Eclipse Community Forums: BIRT » Data cubes and performance issues

Home » Archived » BIRT » Data cubes and performance issues(How can I filter the datacube to avoid computing aggregates which will never be used)

Show: Today's Messages :: Show Polls :: Message Navigator

Data cubes and performance issues [message #901303]

Fri, 10 August 2012 16:46

ing omini

Messages: 26
Registered: March 2012

Junior Member

Hi,
I have a perfomance issue with a BIRT report (Eclipse BIRT Designer Version 2.3.2.r232_20090202) which is putting a crosstab for each group of a list.

I cannot upload the original report because it contains sensitive data, but the following conceptual example is very similar:

1) I have a "control" dataset DS_COU containing:
"country","filter_column"
This dataset is parametric on "filter column" and only a few countries will be selected.

2) Another dataset DS_POPUL used by datacube contains:
"country","city","genre"(whose values are M or F);"population"

3) A datacube is built over DS_POPUL

3) the report will iterate over a list of countries returned by DS_COU dataset (NOT ALL countries but only a small subset!)

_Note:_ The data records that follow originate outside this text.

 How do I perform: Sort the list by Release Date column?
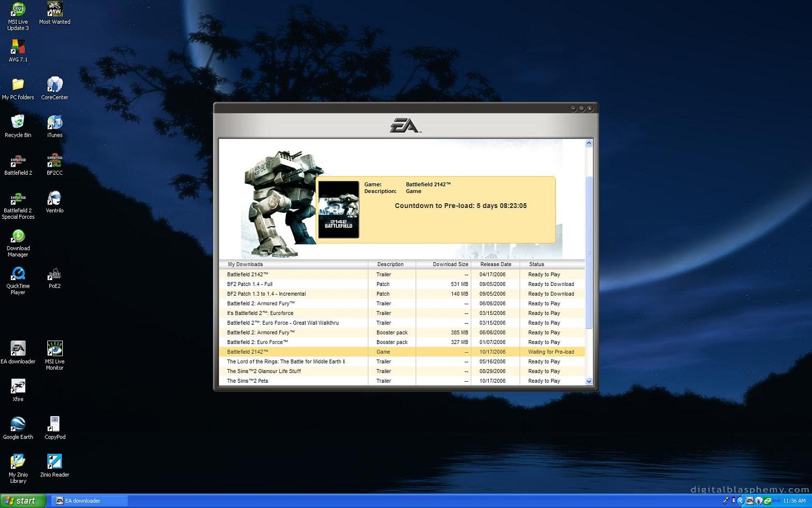click(x=495, y=264)
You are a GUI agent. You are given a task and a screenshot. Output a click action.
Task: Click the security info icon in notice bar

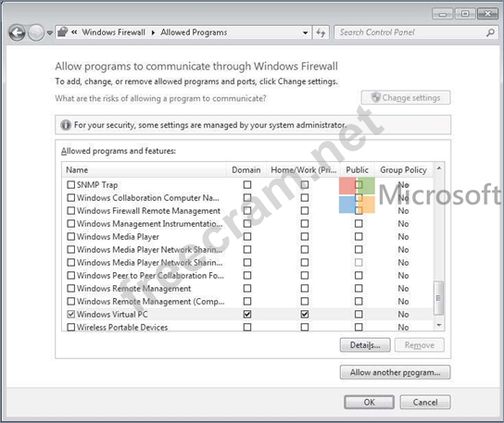[x=66, y=125]
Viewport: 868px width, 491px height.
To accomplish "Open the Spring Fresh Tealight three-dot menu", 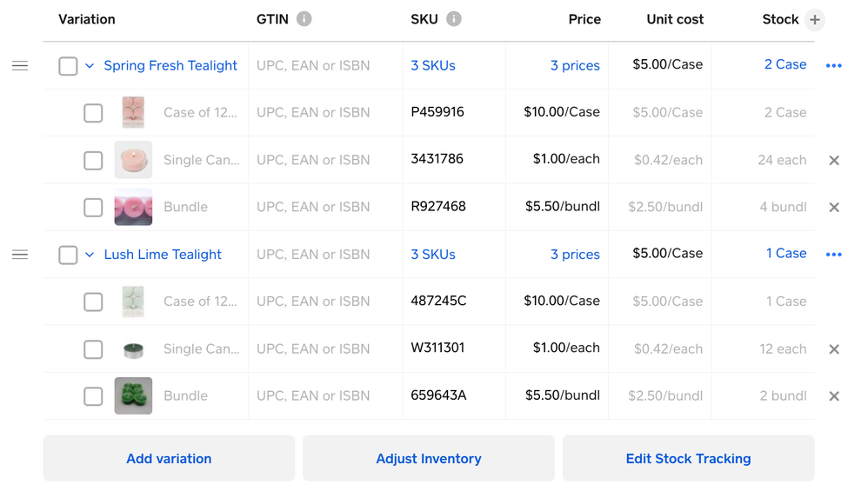I will 833,66.
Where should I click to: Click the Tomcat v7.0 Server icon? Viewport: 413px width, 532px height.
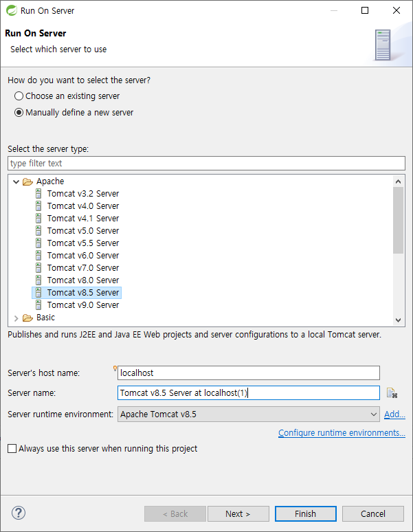(x=38, y=268)
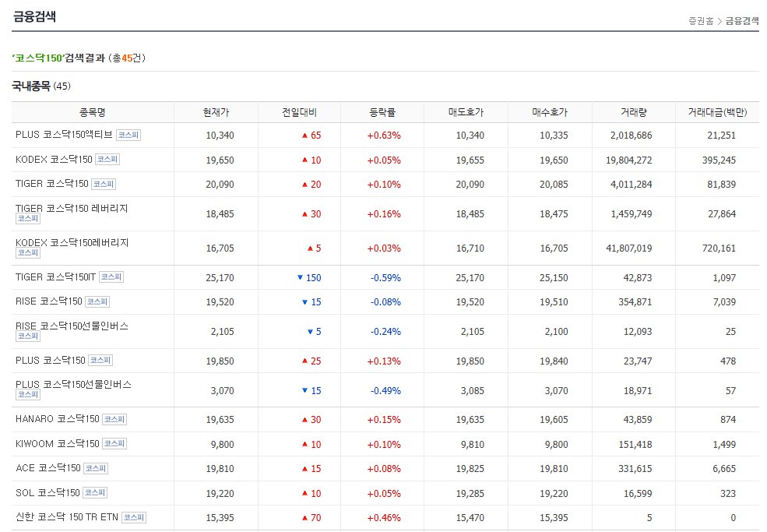Click 코스피 badge beside TIGER 코스닥150IT
The height and width of the screenshot is (532, 767).
[111, 277]
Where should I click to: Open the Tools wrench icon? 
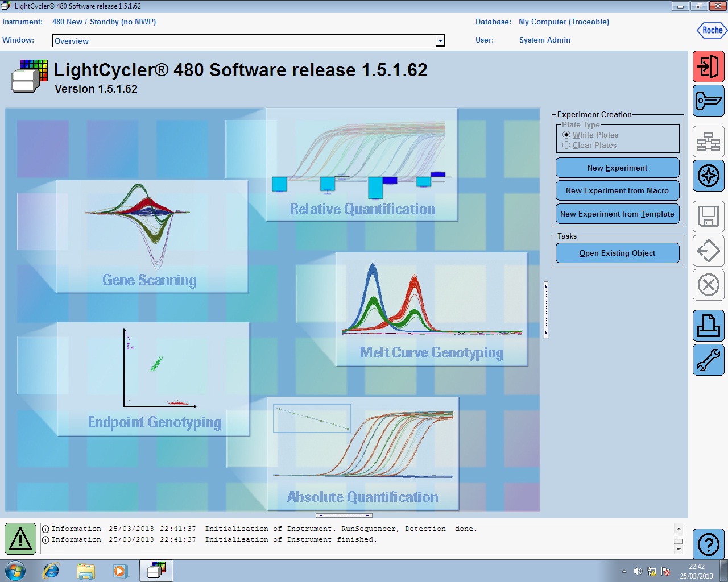708,360
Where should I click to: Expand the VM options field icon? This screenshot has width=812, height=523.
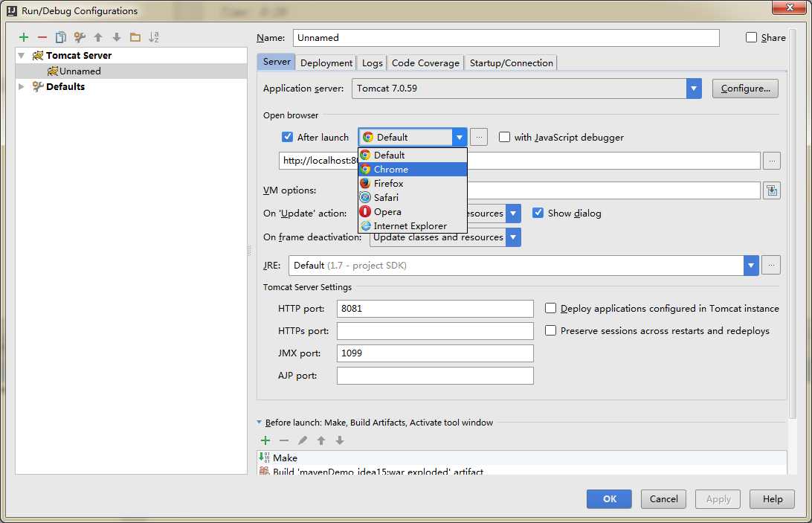coord(772,190)
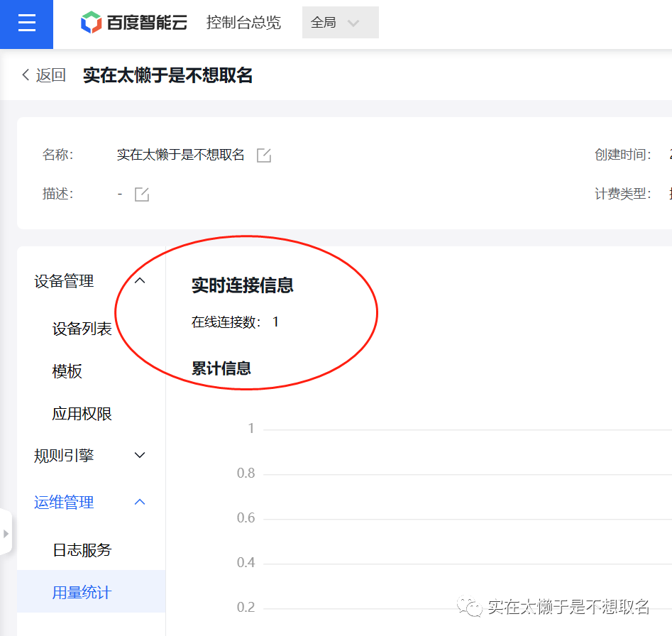Select the 运维管理 menu label

coord(64,503)
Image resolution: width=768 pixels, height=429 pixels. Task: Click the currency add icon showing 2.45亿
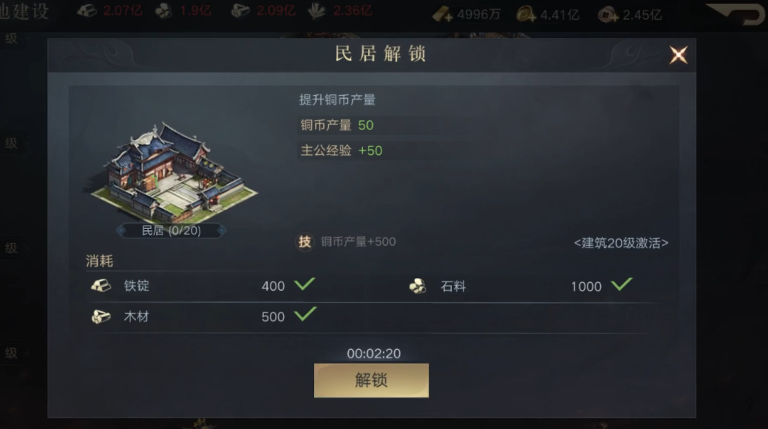(x=608, y=15)
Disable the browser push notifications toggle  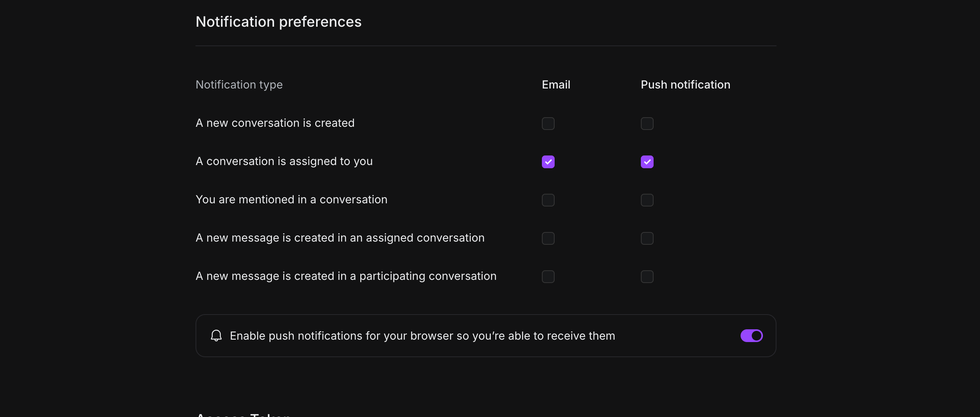pos(751,336)
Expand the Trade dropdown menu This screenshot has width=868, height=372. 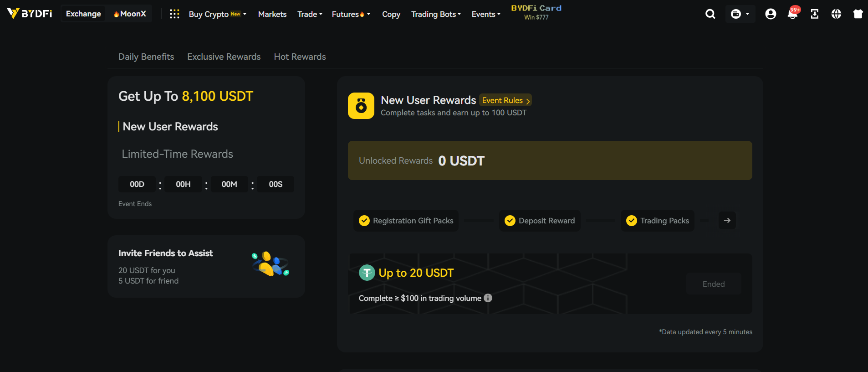pos(310,14)
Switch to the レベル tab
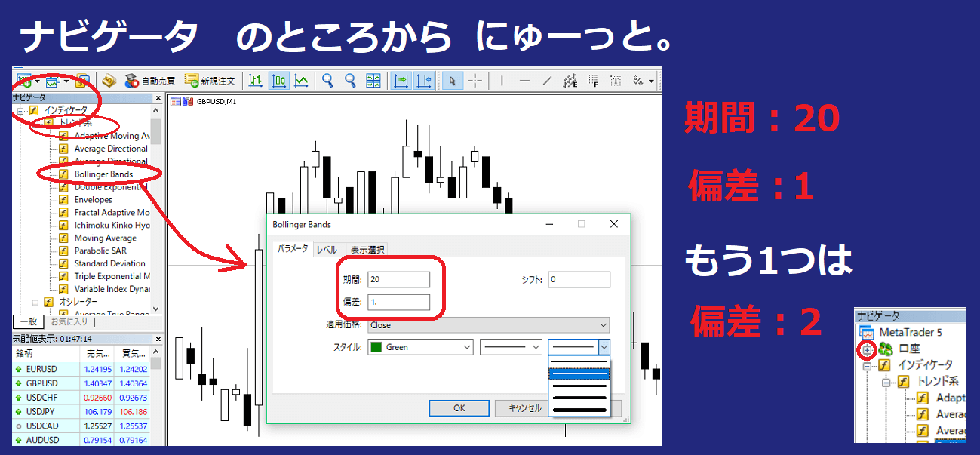The image size is (980, 455). click(x=327, y=250)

4) for each item of the list, a crosstab must be created using the cube built over DS_POPUL (but also other datasets will be used for other purposes)

Example:

------
SPAIN
------
CITY, MALE, FEMALE
Madrid, 10.000, 12.000
Barcelona, 8.000, 9.000

------
FRANCE
------
CITY, MALE, FEMALE
Paris, 5.000, 8.000

Please note that:
- my datacube is built upon a large dataset (millions of rows), but at the execution time only a small subset of it will be used.
- computing the aggregation for all countries cannot be done for performance issues.
- the datacube query would be very fast if filtered only for the current item of country list

Correct me if I am wrong. The sequence is:
1) by checking active sessions on Oracle, it seems that the datacube is built at the beginning, before iterating on the list, and that it's built over all possible combinations
2) crosstabs can be instantiated basing on the datacube
3) dynamic filters (basing, for example, on the current "country") can be applied

Now, my question is: is it possible to build the datacube only for the countries contained in the list (that is, on the result of parametric dataset DS_COU)?
Or in alternative, to build it N times, for each country?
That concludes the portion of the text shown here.